Almost anytime I go out to eat, if it’s on the menu, I order it. For a while, I was thinking about writing an opinion piece on the best classic steak tartare in Toronto. I had a great time researching.
Years ago, when I was the sommelier at a private club in Toronto, I worked with a terrific Chef, who became a very dear friend. Originally from England, Andrew spent nearly 50 years in the industry. Classically trained, of course, he worked at the Savoy and cooked for royalty (he had hand-written letters of thanks from the Royal Family framed in his office.)
Andrew taught me how to shuck an oyster, properly fry a French fry, and, make addictive steak tartare.
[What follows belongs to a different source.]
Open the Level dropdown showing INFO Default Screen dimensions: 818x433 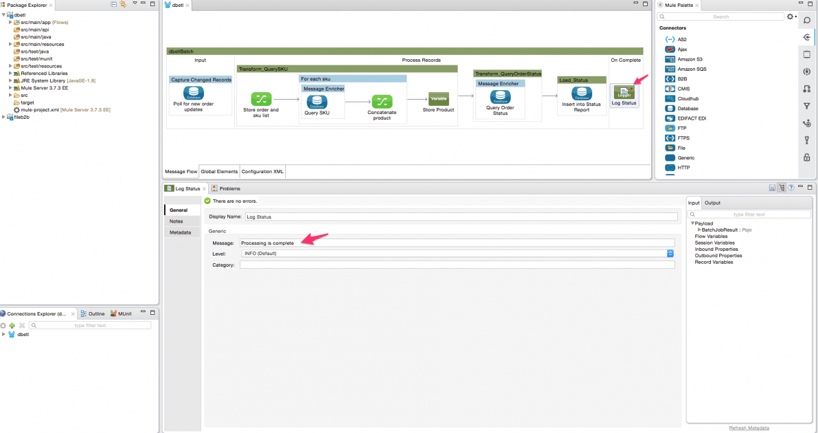[x=670, y=253]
All the important thing in life.
Below is the recipe, which really is more of an assemblage. If you’ve never made tartare before, and feel more secure to follow the steps exactly as written, rest assured you will get spectacular results with this combination of flavours.
However, the nice thing about steak tartare is that it’s so highly personal that other than the beef, you can add, remove, or adjust all other ingredients as you see fit.
I’m a big fan of briny capers, cornichon, and loads of Worcestershire sauce. Anchovies, meh, not so much. So the hairy little fish never make it into my version.But I’ve nobly left them in this recipe because so many people (including Andrew) love them.
Please remember to add ingredients gradually, taste as you go, and add more of this and that if you think it’s needed.
Total time: About 30-45 minutes, depending on how fast you dice and slice
Serves: 4 people as a meal, 8-10 as a snack
Chef level: Beginner +
When we were dining on steak tartare in a bistro in Paris last year, we happily sipped on the “Vin Rouge” they recommended to go with it. I find that beef tenderloin, as lean as it is, comes across as rich when served raw. A wine with a nice backbone of acid will help lighten it up. Also, because of the vinegary capers and cornichon and touch of spice from the Tabasco, a wine with lower tannin is a good idea.
Personally, I like classic Beaujolais as a pairing. It hits all the right notes of juicy, energetic and easy drinking. But if you want to get fancy, I wouldn’t say no to a mid-weight rosé sparkling wine.